Assim como os operários se organizarão em conselhos populares (Comitês de autogestão) para gerir a indústria, os camponeses nos seus comitês para organizar a produção agrícola ou os trabalhadores dos bairros em comitês para administrar diretamente o lugar onde moram, assim poderão fazer os que hoje são pequenos empresários, auxiliando com a administração socialista com sua experiência de gestão do pequeno negócio, contribuindo com a riqueza social, sua criação e distribuição, feita de forma planejada pela sociedade e não de forma anárquica, como é hoje, no mercado capitalista mundial.

Exerceríamos assim uma democracia real, como nunca antes, ajudando diretamente a governar e administrar o novo Estado. Nos ocupando não só de maneira mesquinha com o lugar onde trabalhamos, mas com toda a sociedade.

A experiência histórica mostra os saltos gigantescos dados nas áreas sociais quando a economia passa de mercado para uma economia planificada, organizada segundo um plano que levará em conta as necessidades reais de toda população. A classe média usufruiria, junto com o conjunto da classe trabalhadora, de forma gratuita e com qualidade, de um grande acesso aos serviços de saúde, educação e segurança, por exemplo.
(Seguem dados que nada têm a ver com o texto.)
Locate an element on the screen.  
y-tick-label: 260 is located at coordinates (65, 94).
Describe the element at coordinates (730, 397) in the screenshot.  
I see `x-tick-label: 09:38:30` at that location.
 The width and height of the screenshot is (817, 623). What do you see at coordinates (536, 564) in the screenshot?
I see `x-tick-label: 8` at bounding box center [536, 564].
Qual sentido faria continuar em jornadas extenuantes de trabalho, em busca de uma riqueza que já não seria mais permitida, em uma sociedade que se estruturaria contra a desigualdade social, onde, por exemplo, a saúde da família estaria garantida, onde os filhos terão uma boa educação e ter uma boa morada e acesso a alimentação limpa e de alta qualidade seria regra, comum a todos?

O fim da exploração e da opressão capitalista significa o fim das classes sociais e sem classes sociais, não há sentido a existência de um Estado que serve para opressão e exploração de uma classe por outra, como perde o sentido da opressão entre Estados, como perde o sentido ter qualquer tipo de propriedade privada que, mesmo em menor tamanho, oprima e explore outros seres humanos.

O fim da pequena propriedade se dá com o avanço social da sociedade, não por imposição. Mas esse avanço acontece pela abolição da propriedade privada da burguesia, dos grandes meios de produção. Numa violenta luta de classes entre burguesia e proletariado. Onde as demais classes, como a classe média e os pequenos burgueses, devem se posicionar ao lado dos trabalhadores.

O fim da exploração e opressão capitalista, o fim das classes sociais, significa o começo de uma nova sociedade, calçadas sob novas formas de produção e distribuição, onde a roda da história gira de forma progressiva, em favor não só da humanidade, mas de todo o planeta.

Notas

[1] – https://www.pstu.org.br/o-pequeno-burgues-e-o-pequeno-comerciante-devem-estar-ao-lado-dos-trabalhadores-ou-dos-grandes-empresarios/

[2] – As pequenas foram responsáveis por 93,4% dos pedidos de falências e 94,2% dos pedidos de recuperação judicial, considerando o acumulado em 12 meses, veja mais: https://valor.globo.com/brasil/noticia/2020/06/04/pedidos-de-falencia-sobem-30percent-em-maio-de-recuperacao-judicial-69percent-diz-boa-vista.ghtml

[3] – Foi durante o governo Lula que houve alteração na lei de drogas, que fez a população carcerária triplicar e também a ocupação militar do Haiti, prestando serviço ao imperialismo estadunidense e treinado o exército para atuar nas periferias brasileiras. Foi durante as gestões do PT que o número de mortes entre negros, principalmente jovens, deu um salto.

[4] – MARX, Karl; ENGELS, F. O Manifesto do Partido Comunista. São Paulo: Lafonte, 2018.